* [Requirements]:
Copy the rows word for word, starting at the line that has "Open the help question mark icon" and going through the last row. Leave out the pictures.

───── Input records

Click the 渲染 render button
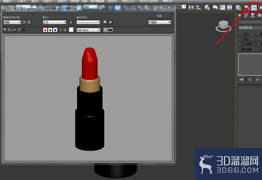Image resolution: width=262 pixels, height=180 pixels. click(159, 16)
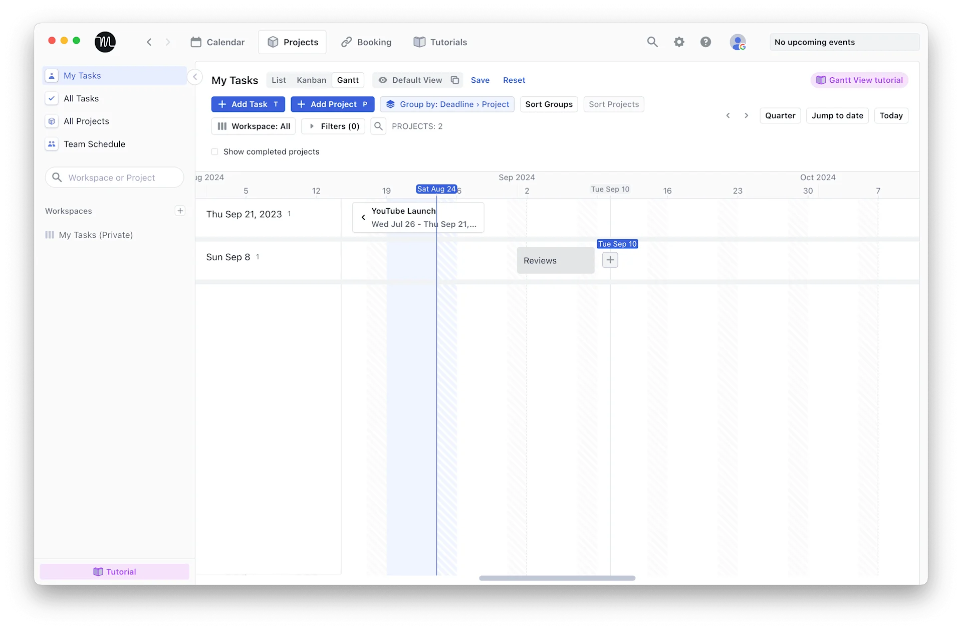Switch to the Kanban tab
This screenshot has height=630, width=962.
point(312,80)
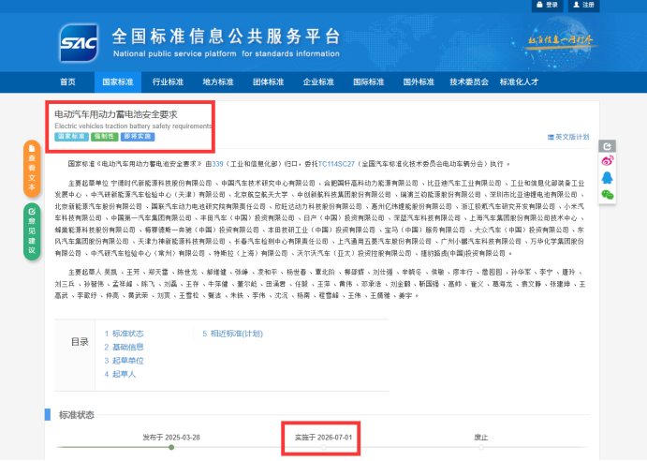Viewport: 647px width, 461px height.
Task: Jump to 基础信息 in the table of contents
Action: click(x=127, y=347)
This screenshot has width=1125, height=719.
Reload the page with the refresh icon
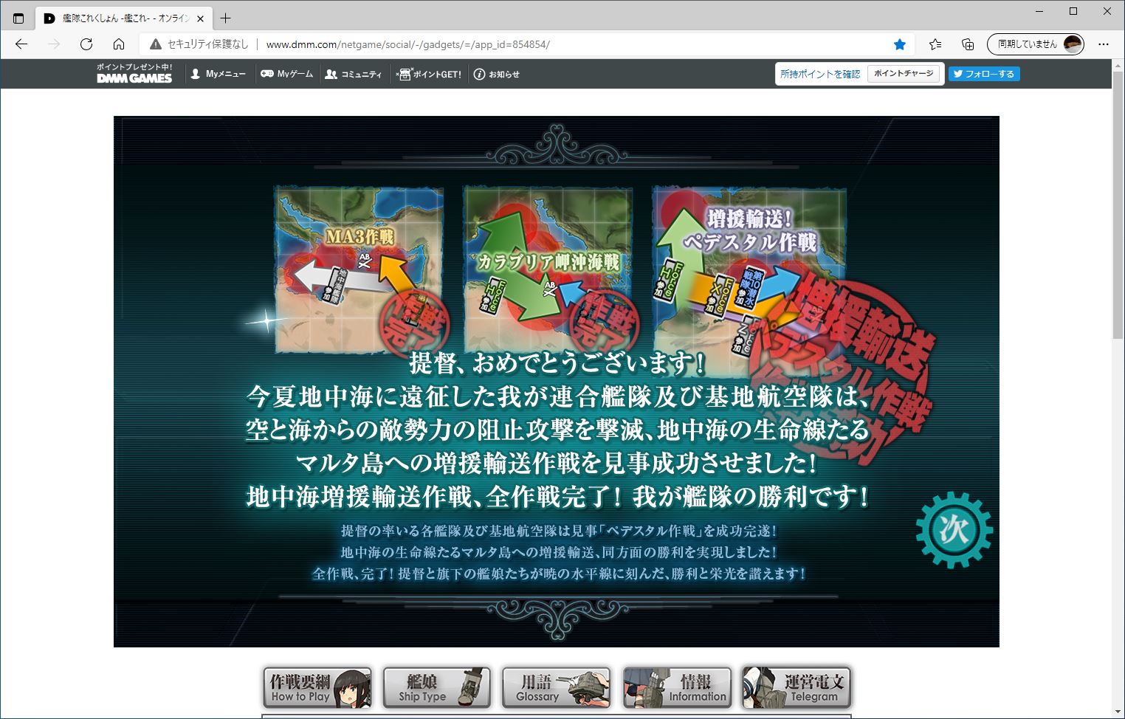86,44
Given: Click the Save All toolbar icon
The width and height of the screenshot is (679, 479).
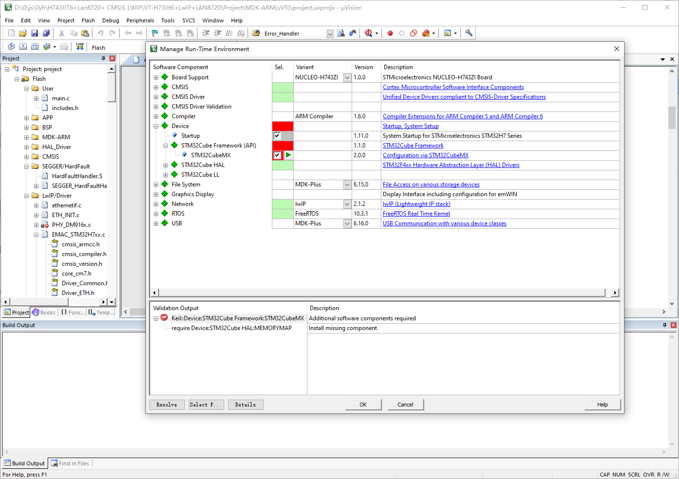Looking at the screenshot, I should tap(46, 33).
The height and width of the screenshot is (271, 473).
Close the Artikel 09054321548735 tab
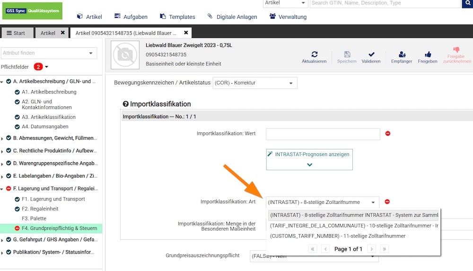click(x=186, y=33)
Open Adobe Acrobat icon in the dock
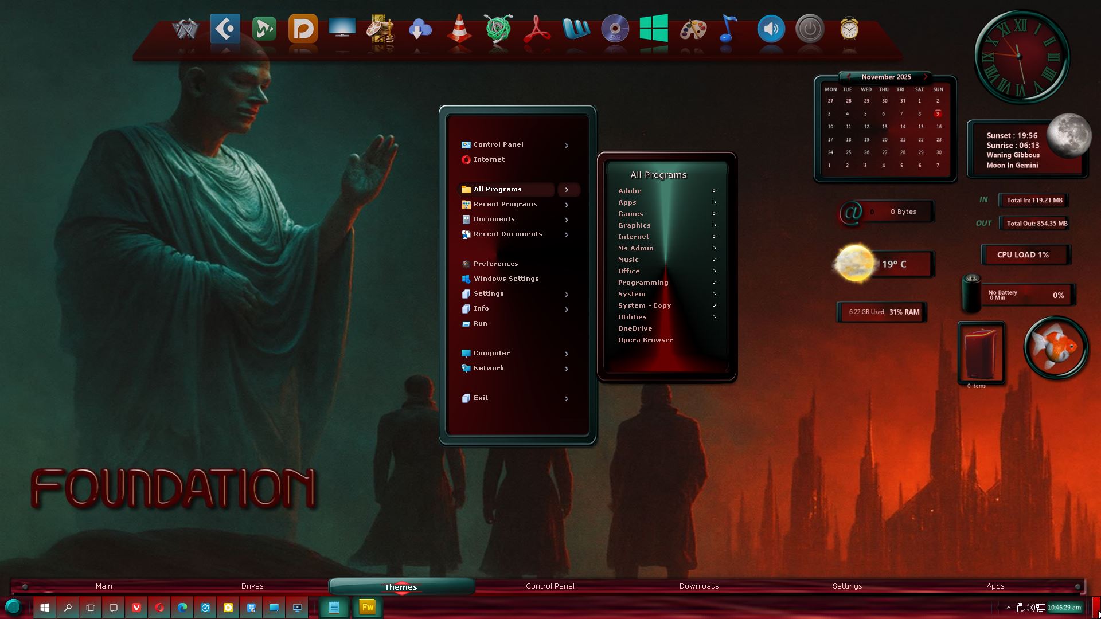This screenshot has height=619, width=1101. (x=537, y=29)
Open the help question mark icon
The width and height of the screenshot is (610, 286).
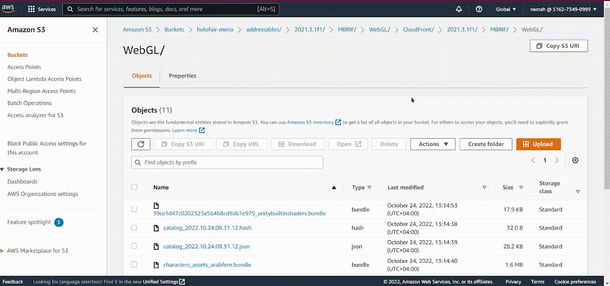[479, 9]
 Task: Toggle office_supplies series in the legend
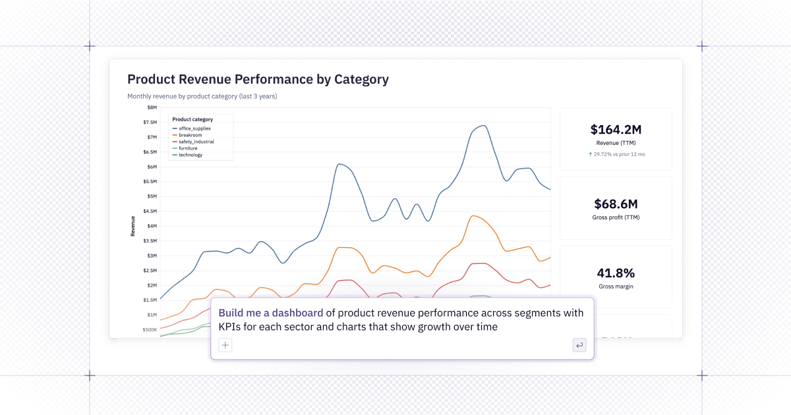(194, 128)
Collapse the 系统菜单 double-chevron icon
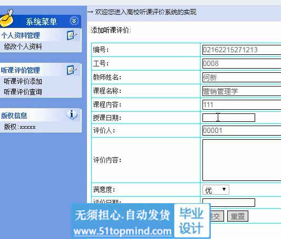 74,21
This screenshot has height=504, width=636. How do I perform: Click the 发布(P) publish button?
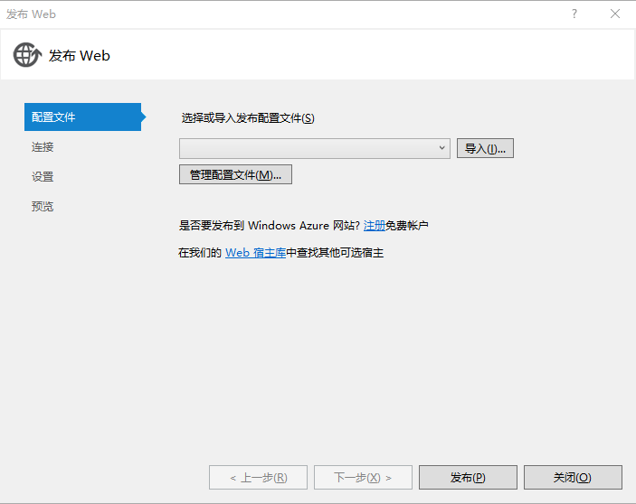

──────────

* [Final result]:
Open the help question mark icon
The width and height of the screenshot is (610, 286).
[479, 9]
 Task: Toggle office_supplies series in the legend
(194, 128)
Collapse the 系统菜单 double-chevron icon
 74,21
This screenshot has height=504, width=636. How do I perform: Click the 发布(P) publish button?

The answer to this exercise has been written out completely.